** Exercise objective **
Could you repeat the entries below exactly, but only from the line with "Screen dimensions: 1006x685" through the line with "the Tenant administration", and without any picture?

START Dataset extract

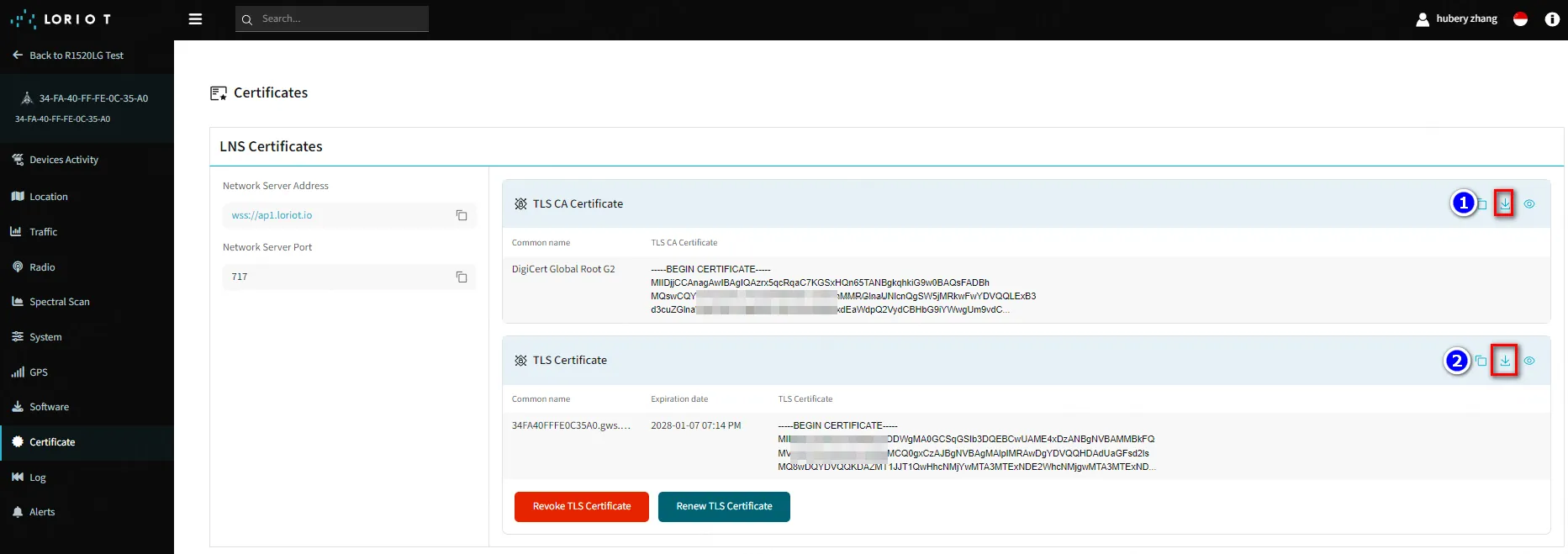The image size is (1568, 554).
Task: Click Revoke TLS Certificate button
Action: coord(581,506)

END Dataset extract
START Dataset extract

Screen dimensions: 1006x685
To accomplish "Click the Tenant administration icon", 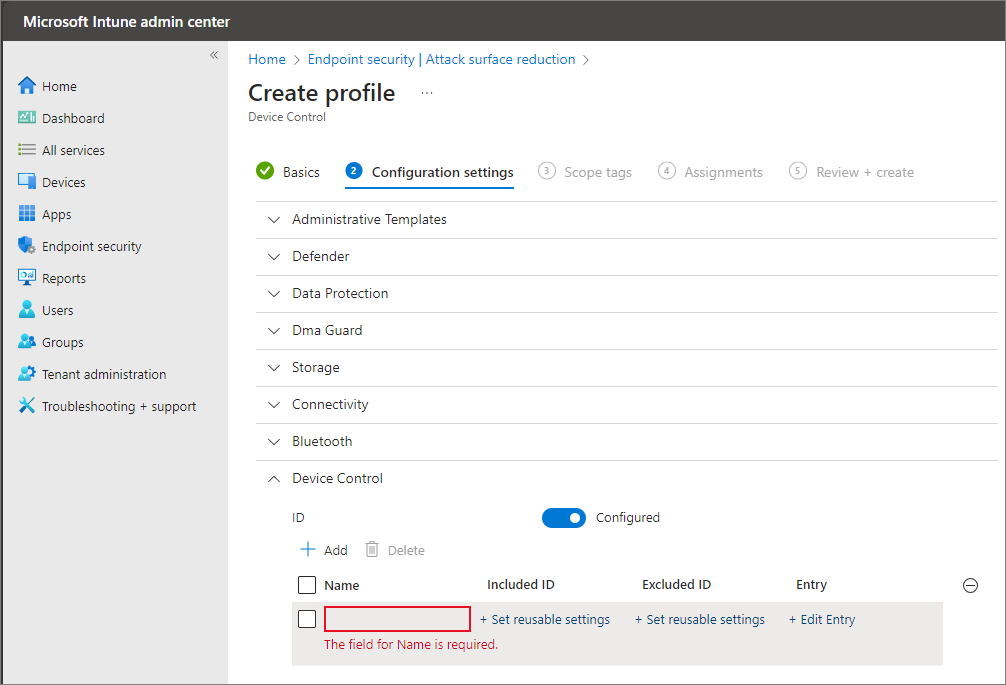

END Dataset extract
START Dataset extract

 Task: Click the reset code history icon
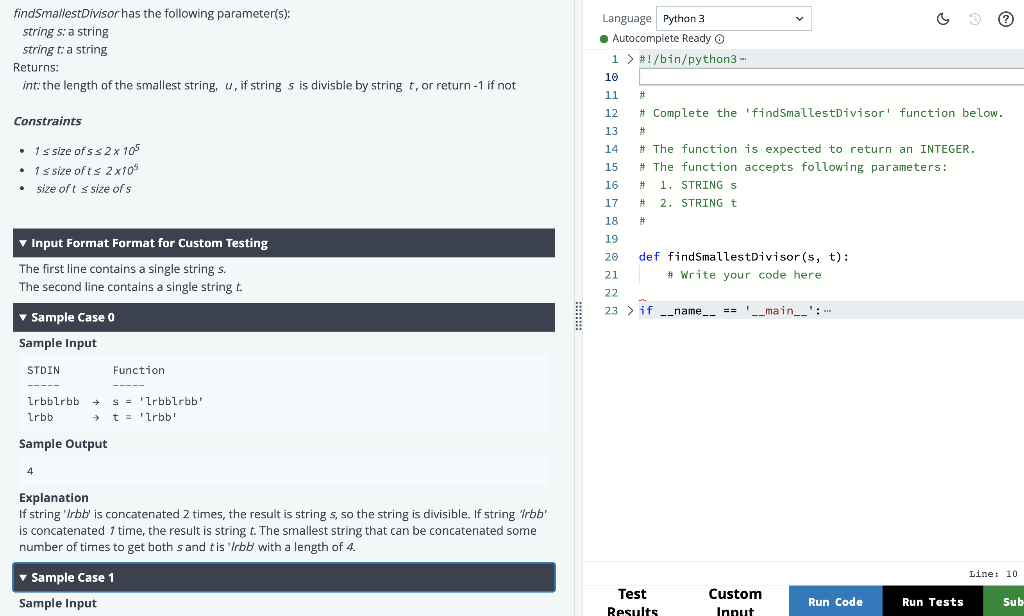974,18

END Dataset extract

** Final answer **
Screen dimensions: 1006x685
To accomplish "Click the Tenant administration icon", 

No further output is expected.